With the Progress Semaphore 5.10 release, knowledge users can leverage a more powerful, AI-driven, user-friendly tool to build and enrich semantic knowledge models in Semaphore with agility and speed.
Meet the Semaphore AI Model Builder that not only accelerates the process of building and enriching knowledge models but also makes it easier for business experts to get closer to data faster. Here are five benefits of the AI Model Builder:
Semantic knowledge models have progressed significantly to drive intelligent business decisions and help businesses make sense of their data. Dataversity notes that as budgets for new projects shrink and demands to enhance data quality grow, knowledge modeling will become more important for businesses, as the time needed to fix data incidents increased by 15 hours between 2022 and 2023. Knowledge modeling is becoming more critical, especially around the AI hype and the advancements in the generative AI realm. Semantic models have become a cornerstone for achieving more trustworthy and accurate generative AI results, enabling machines to understand, interpret and reason data in ways that mirror human cognition. As these technologies advance, so do semantic knowledge models.

=====

▶ [APPLY WHAT YOU READ]:
- 1) Answer these questions about the passage on the Semaphore AI Model Builder:
(a) Which release of Progress Semaphore introduces the tool?
(b) How many benefits of the AI Model Builder does the passage say it will present?
(c) According to Dataversity, by how many hours did the time needed to fix data incidents increase between 2022 and 2023?
- 2) Resume the passage on the Semaphore AI Model Builder, starting after its final sentence.

(Records contained in a dataset)

=====

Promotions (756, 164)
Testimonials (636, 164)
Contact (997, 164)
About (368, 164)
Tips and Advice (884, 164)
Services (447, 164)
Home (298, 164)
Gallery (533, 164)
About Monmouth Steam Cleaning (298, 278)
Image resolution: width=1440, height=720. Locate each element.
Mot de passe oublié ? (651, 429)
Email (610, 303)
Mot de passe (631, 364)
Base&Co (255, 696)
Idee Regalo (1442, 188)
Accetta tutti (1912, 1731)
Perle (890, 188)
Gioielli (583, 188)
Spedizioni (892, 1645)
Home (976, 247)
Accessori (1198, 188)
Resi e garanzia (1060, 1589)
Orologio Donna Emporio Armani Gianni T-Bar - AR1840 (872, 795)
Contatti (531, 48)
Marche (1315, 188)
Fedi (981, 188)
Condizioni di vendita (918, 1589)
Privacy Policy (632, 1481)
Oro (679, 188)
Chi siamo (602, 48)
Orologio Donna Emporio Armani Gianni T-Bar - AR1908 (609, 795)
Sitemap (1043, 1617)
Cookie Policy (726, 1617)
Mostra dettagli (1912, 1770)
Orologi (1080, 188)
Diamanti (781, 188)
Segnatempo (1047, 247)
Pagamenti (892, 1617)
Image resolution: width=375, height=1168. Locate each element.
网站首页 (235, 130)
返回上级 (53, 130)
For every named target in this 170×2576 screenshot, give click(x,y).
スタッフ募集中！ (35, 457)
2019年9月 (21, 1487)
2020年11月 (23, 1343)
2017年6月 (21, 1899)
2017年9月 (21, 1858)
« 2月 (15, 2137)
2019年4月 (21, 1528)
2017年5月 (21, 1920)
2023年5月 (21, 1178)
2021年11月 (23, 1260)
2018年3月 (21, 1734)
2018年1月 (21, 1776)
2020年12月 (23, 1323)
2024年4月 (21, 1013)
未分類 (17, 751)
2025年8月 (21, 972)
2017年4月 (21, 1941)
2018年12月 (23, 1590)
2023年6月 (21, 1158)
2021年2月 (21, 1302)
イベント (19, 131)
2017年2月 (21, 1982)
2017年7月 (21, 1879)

=====

▶ [EXPECTED RESPONSES]:
- 1)
(a) Progress Semaphore 5.10
(b) Five
(c) 15 hours

- 2)
Generative AI has accelerated the development and enrichment of semantic models, offering new possibilities and efficiencies for knowledge workers. In a previous webinar, we demonstrated how to leverage generative AI to create, enrich and manage semantic models by combining generative AI and Semaphore. This fast-tracks the development of knowledge models and enables you to put your models to work much sooner than starting from scratch.
As companies start to embed AI in their data stacks, the need for better and easier development of knowledge models that can support current RAG architectures becomes a must. More than 80% of enterprises will have used generative AI APIs or deployed generative AI-enabled applications by 2026. To satisfy the demand for more efficient ways to generate models and make life easier for knowledge users, Progress Semaphore focused its efforts on integrating its platform with LLMs.
Knowledge workers play a crucial role in the evolving domain of the contemporary workforce. The vast amount of information they deal with every day can be daunting. When these talented workers spend so much time on routine tasks and business red tape, their time for creative thinking gets diminished.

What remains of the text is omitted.